Именно эту задачу и предстояло решить идеологами эпохи Ярослава посредством разработки «киевской идеи». Нам трудно сказать, когда и кем она была впервые сформулирована. Однако, как свидетельствуют литературные памятники и киевская архитектура XI-XII веков, к этому времени «киевская идея» была уже достаточно подробно разработана. Сопоставление градостроительной и архитектурной символики Киева, системы росписей Святой Софии и текста «Слова про закон и благодать» свидетельствует о том, что они выражают одну и ту же градологическую идею: Киев – избранный Богом город и священный центр Руси. Важным семантическим элементом киевской легенды является и предание об основании города, помещенный в «Повести Временных Лет».

Для выражения идеи об особом, богоизбранном статусе города в то время было несколько возможностей. Киев можно было провозгласить «новым Иерусалимом», либо «новым Римом». Наконец, подобно тому, как это сделали творцы константинопольского мифа, две градологических формулы могли быть совмещены, и Киев мог быть провозглашен «новым Римом и новым Иерусалимом».

Киевские книжники избрали второй вариант. В градостроительной символике древнего Киева можно найти множество сопоставлений Киева с Иерусалимом, но семантическая связь с Римом всегда носит косвенный характер – через уподобление древнерусской столицы Константинополю. То же можно сказать и о системе росписей Святой Софии и о связанном с ней, как считают некоторые исследователи, тексте «Слова про Закон и благодать».

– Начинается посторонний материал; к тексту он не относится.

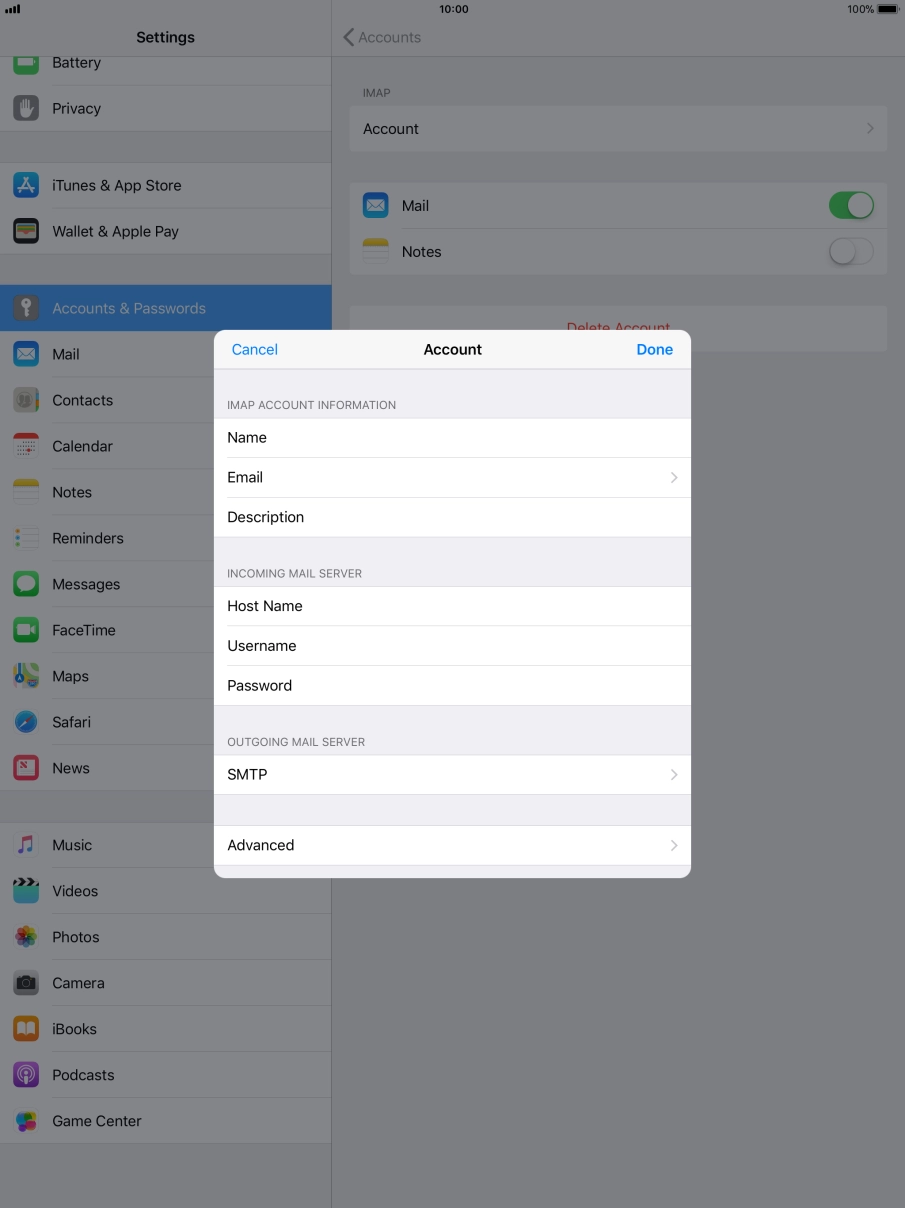Tap the Host Name input field
The image size is (905, 1208).
click(480, 606)
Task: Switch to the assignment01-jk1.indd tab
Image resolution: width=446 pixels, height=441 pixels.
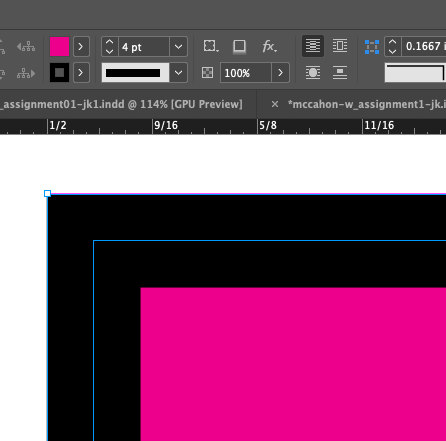Action: pyautogui.click(x=121, y=104)
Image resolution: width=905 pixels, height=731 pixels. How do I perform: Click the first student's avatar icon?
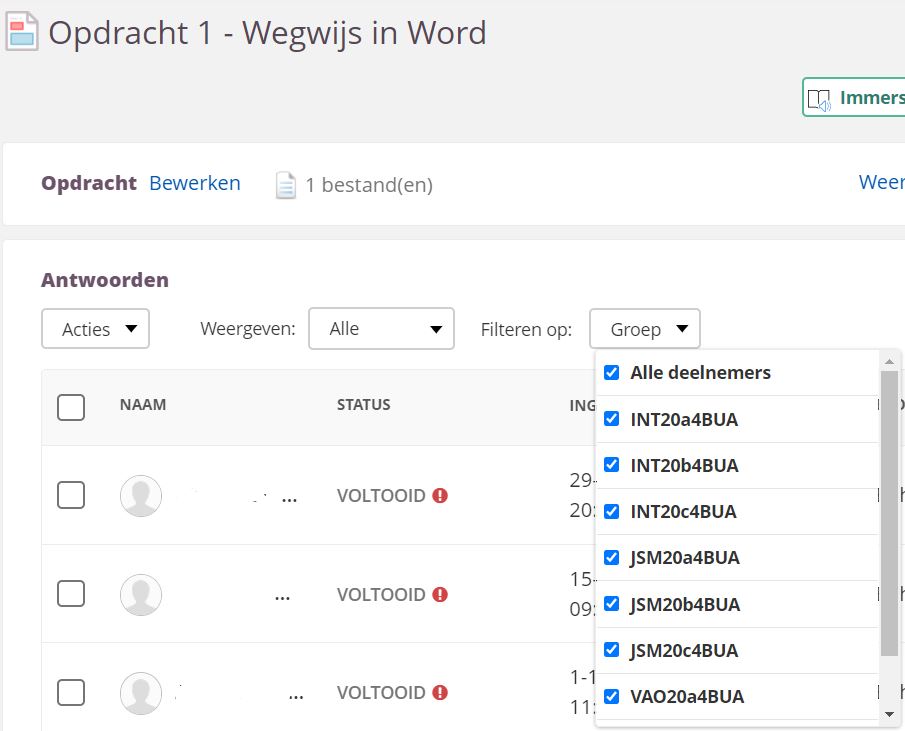pos(141,496)
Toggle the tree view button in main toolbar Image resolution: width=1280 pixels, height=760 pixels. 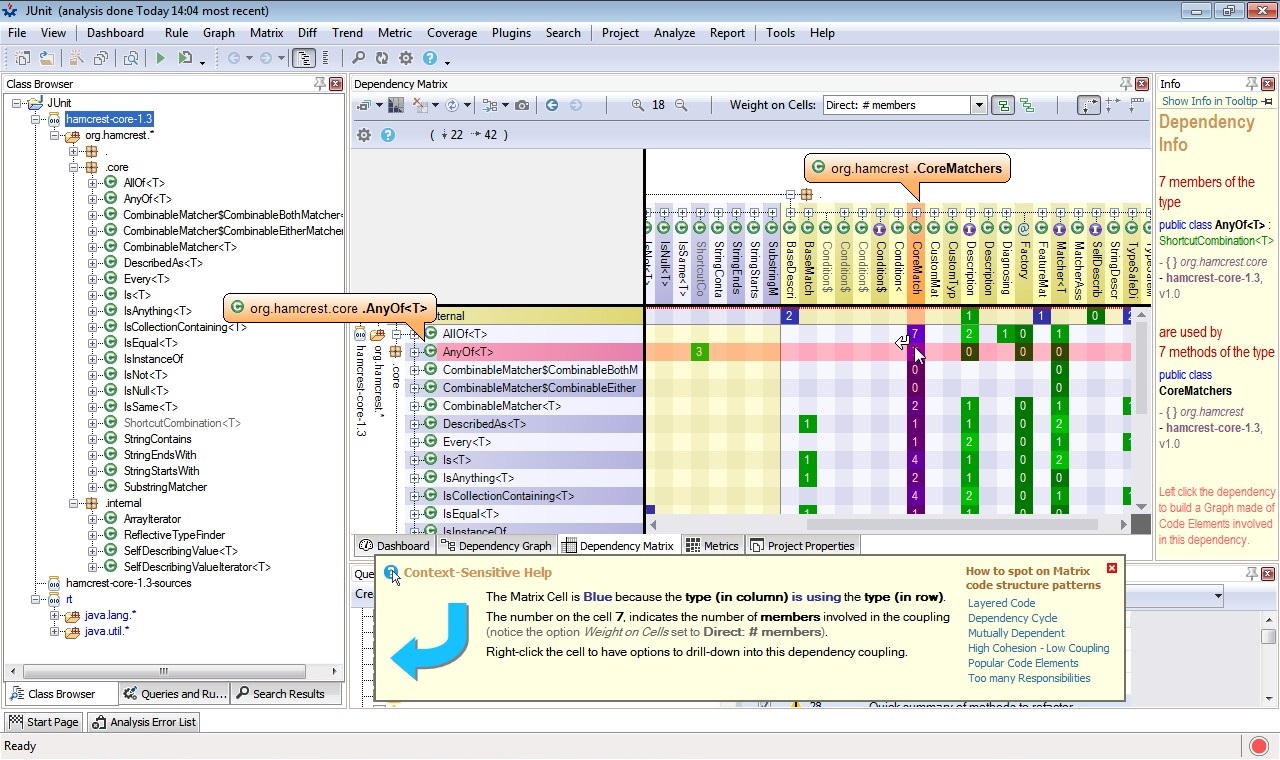coord(304,59)
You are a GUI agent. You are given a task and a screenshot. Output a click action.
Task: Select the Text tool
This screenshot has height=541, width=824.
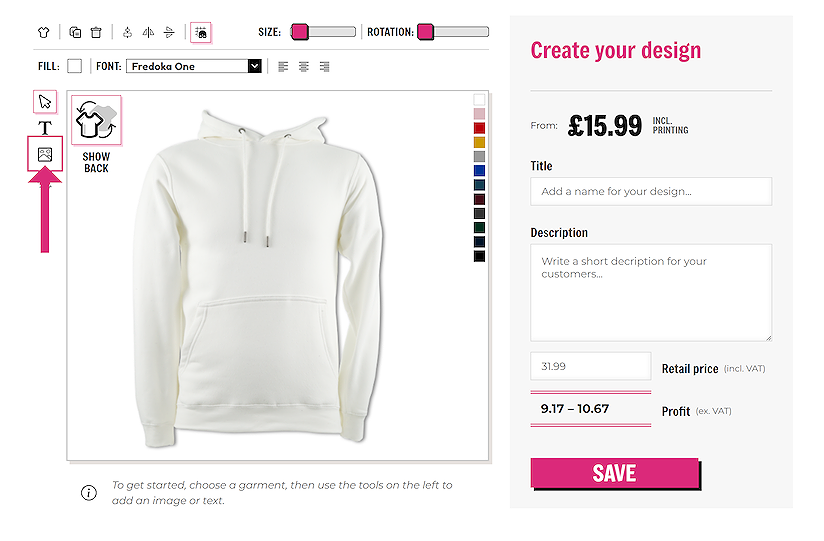click(45, 128)
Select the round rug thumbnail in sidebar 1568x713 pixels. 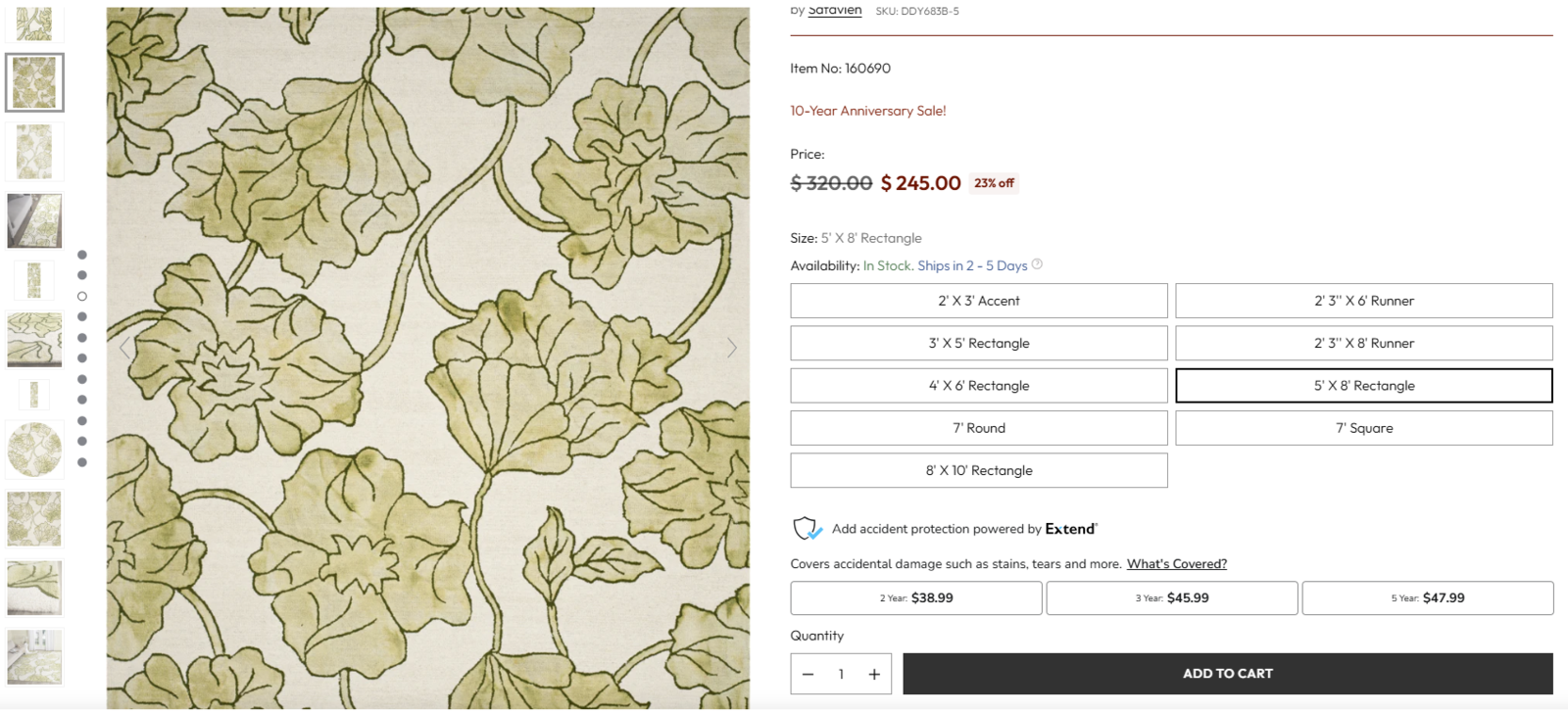point(34,449)
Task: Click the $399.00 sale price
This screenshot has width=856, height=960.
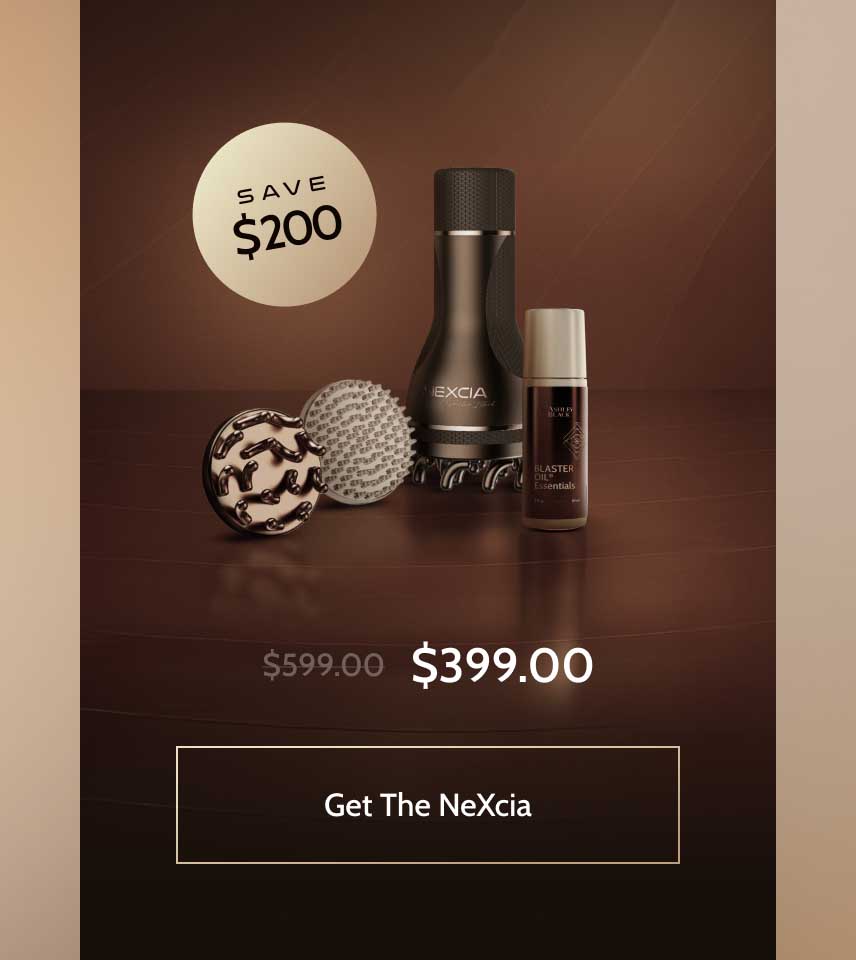Action: [x=502, y=665]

Мы не будем подробно останавливаться на теме символического уподобления Киева Иерусалиму, поскольку эта тема уже довольно подробно освещена в научной литературе. Ограничимся лишь рядом утверждений.

Главными градостроительными и архитектурными элементами, уподобляющими Киев Иерусалиму были Софиевский храм и Золотые Ворота. Святая София составляла главную архитектурную доминанту города Ярослава. Это было священное средоточие города, его святая святых. Недалеко от Софии стоял Крест. Это было как бы «лобное место» Киева, его Голгофа. Заметим, что оба символа для средневекового сознания были тесно связаны с Иерусалимом, который мыслился во-первых, как город храма (ветхозаветного храма и заменившего его в пространстве Завета Нового храма Гроба Господнего); а во-вторых, город Животворящего Креста. Что же касается Золотых Ворот, то в Киеве на них был возложен тот же смысл, что и в Иерусалиме: служить делу воссоединения неба и земли. Через Золотые Ворота в Иерусалим вошел Небесный Жених. Надвратный храм на Золотых Ворота Киева был освящен в честь Благовещения. Символически осмысляя этот факт, митрополит Илларион в своем «Слове» переадресовывает благословение, преподанное архангелом Пречистой Деве, богохранимому граду Киеву. Этот фрагмент текста исследователи иногда называют «благовещением Киева» и именно эти несколько фраз чаще всего цензурировались составителями всевозможных хрестоматий по древнерусской литературе в советскую эпоху. «Вручил народ твой и город святой всеславной Богородице, скорой на помощь христианам. Ей же и церковь на Великих вратах поставил во имя первого господского праздника, святого Благовещения. И то, что пророчествовал архангел деве, будет и граду сему. Ибо к ней: «Радуйся, обрадованная, господь с тобою!» (Лк. 1, 28), к городу же: «Радуйся, благоверный град, Господь с тобою!».

Аналогичный иконографический сюжет присутствует и в росписи святой Софии. Однако главным элементом отождествления города с Пресвятой Богородицей являлась монументальная мозаика Оранты в центральной апсиде и греческая надпись над ней. «Бог посреде eго, и не подвижится; поможет eму Бог утро заутра …» – это фрагмент 45 Псалма, где автор обращается к иерусалимскому храму. Однако, как блестяще показал в своей известной статье академик С.Аверинцев, греческая надпись здесь относится как к христианской Церкви и Богородице как Той, Кто предоставила Свою плоть для Боговоплощения, так и к граду Киеву – новой христианской столице, который подобно Богородице становится «обителью» Бога Живого.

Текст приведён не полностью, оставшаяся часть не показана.